Meteorological history
- Formed: October 6, 1989
- Dissipated: October 13, 1989

Typhoon
- 10-minute sustained (JMA)
- Highest winds: 140 km/h (85 mph)
- Lowest pressure: 960 hPa (mbar); 28.35 inHg

Category 1-equivalent typhoon
- 1-minute sustained (SSHWS/JTWC)
- Highest winds: 130 km/h (80 mph)
- Lowest pressure: 972 hPa (mbar); 28.70 inHg

Overall effects
- Fatalities: 101
- Damage: $59.2 million (1989 USD)
- Areas affected: Philippines and Vietnam
- IBTrACS
- Part of the 1989 Pacific typhoon season

= Typhoon Dan (1989) =

Pacific typhoon in 1989

Typhoon Dan, known in the Philippines as Typhoon Saling, was the third of a series of tropical cyclones that impacted the Philippines and Vietnam in October 1989. The storm developed on October 6, and tracked generally westward throughout its course. After crossing Luzon, the typhoon emerged into the South China Sea and reached its peak intensity, with sustained 10-minute winds of 140 km/h (85 mph), 1-minute winds of 130 km/h (80 mph), and a minimum barometric pressure of 960 millibars. The storm moved ashore in central Vietnam and dissipated after moving inland. The storm caused extensive damage throughout its course. In the Philippines, Dan left hundreds of thousands homeless and killed 58 people. Power outages were extensive in the Manila region. In Vietnam, the storm's high winds and heavy rains caused extensive damage and loss of life. More than 500,000 structures were damaged or destroyed and at least 43 people were killed across the country.

==Meteorological history==

On October 6, 1989, a tropical disturbance formed in the monsoon trough near the island of Chuuk. An advisory by the Joint Typhoon Warning Center (JTWC) assessed the system as having a "poor" chance to develop due to strong wind shear in the region. A day later, the potential of development was adjusted to "fair". On October 8, the wind shear relented and a well-defined band persisted near the storm's center of circulation. As a result, a Tropical Cyclone Formation Alert was issued. That same day, the Japan Meteorological Agency (JMA) classified the storm as a tropical depression. At 1200 UTC, the JTWC issued their first warning on Tropical Depression 29W. At the time, it was centered about 70 mi northeast of Yap.
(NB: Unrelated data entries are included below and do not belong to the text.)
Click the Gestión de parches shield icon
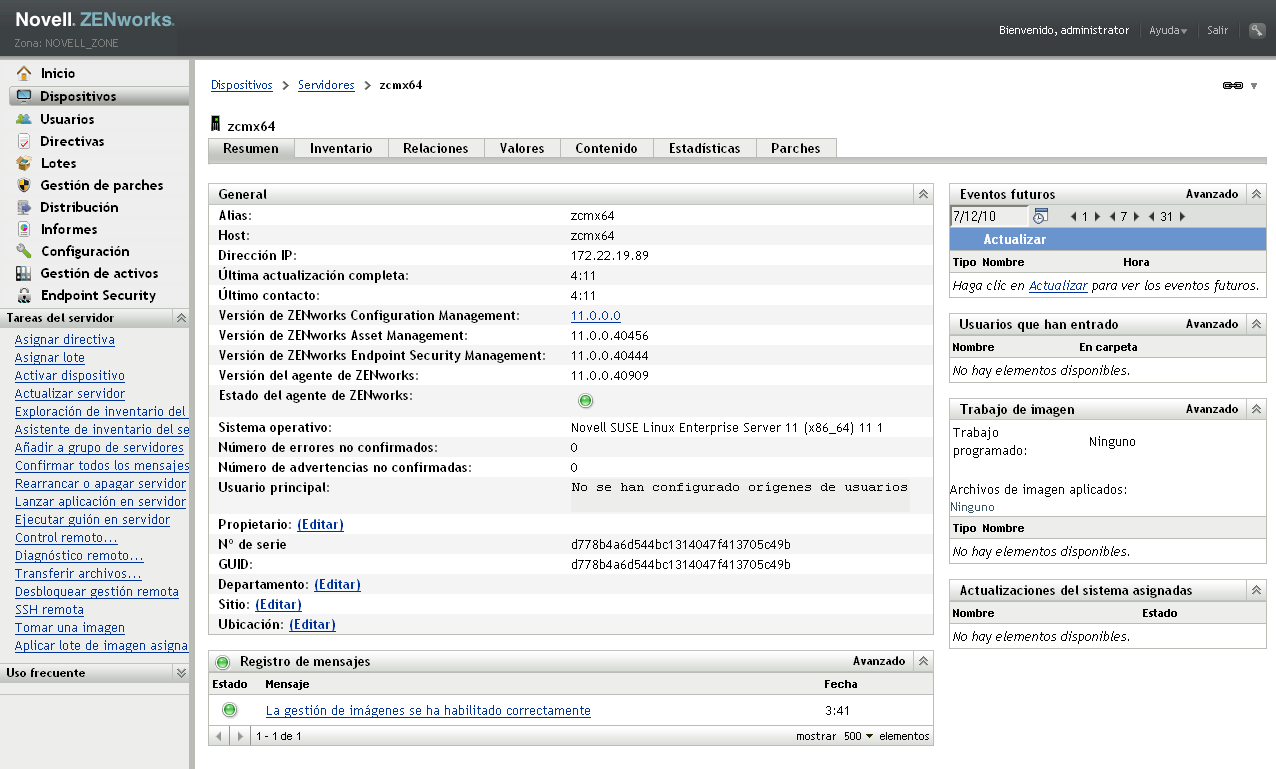The image size is (1276, 769). (x=24, y=185)
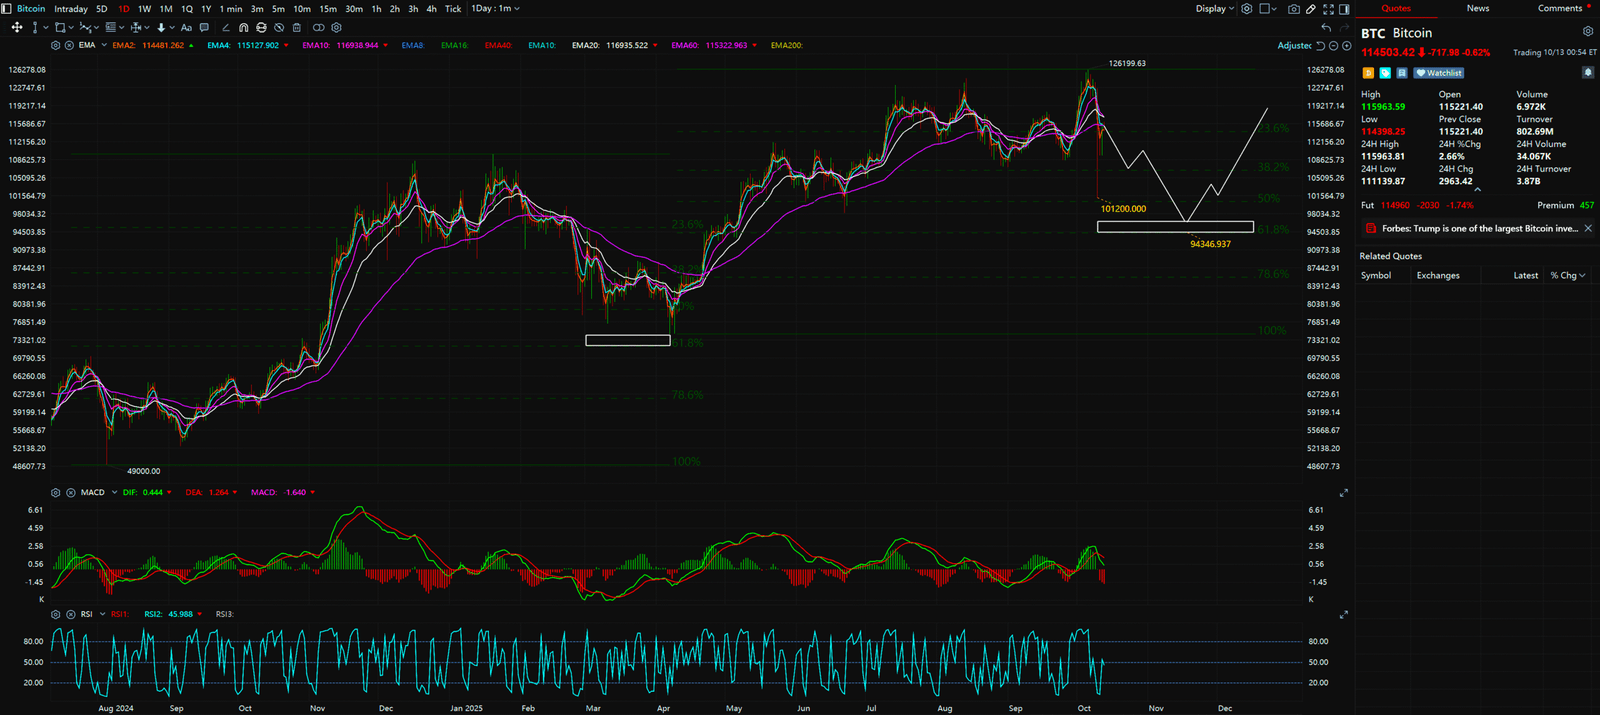Click the Adjusted price label
Viewport: 1600px width, 715px height.
pos(1293,46)
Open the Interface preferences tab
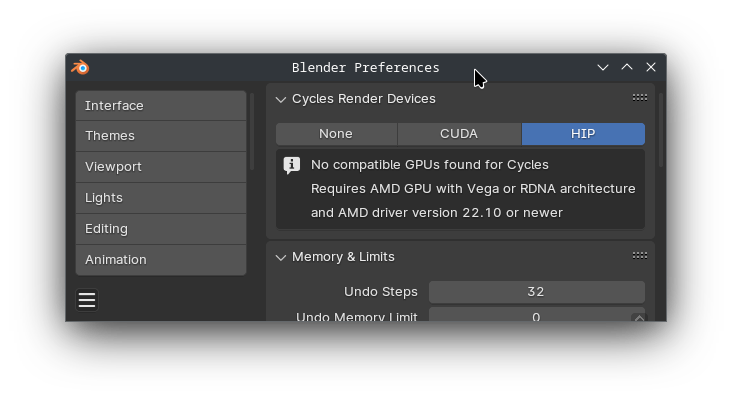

About 18 hours later, the depression was upgraded to a tropical storm and given the name Dan. The cyclone moved westward at 17 to 23 mph, and convection continued to mature. Outflow was good across most of the system, except the northwestern corner where it was restricted by interaction with a nearby typhoon. Due to the cyclone's proximity to the Philippines, the Philippine Atmospheric, Geophysical and Astronomical Services Administration also monitored the storm, assigning it with the local name Saling. The JMA upgraded it to a tropical storm on October 9; both agencies recognized it as a typhoon the next day after an eye became visible and outflow improved in the northwestern quadrant. Dan made landfall on the southeastern coast of Luzon in the Philippines, and its center tracked just south of Ninoy Aquino International Airport.

Dan crossed over the island and emerged into the South China Sea, having lost its eye feature and weakened back into a tropical storm. Convection soon redeveloped as the storm moved northwestward through warm waters. The JTWC reports that Dan reattained typhoon status at 0000 UTC on October 12, although according to the JMA it did so 24 hours earlier. The typhoon continued to intensify, and the JTWC estimates that it reached its peak intensity at 0600 UTC, with 1-minute maximum sustained winds of 130 km/h (80 mph). The JMA indicates that Dan peaked slightly afterward, with 10-minute sustained winds of 140 km/h (85 mph) and a minimum barometric pressure reading of 960 millibars.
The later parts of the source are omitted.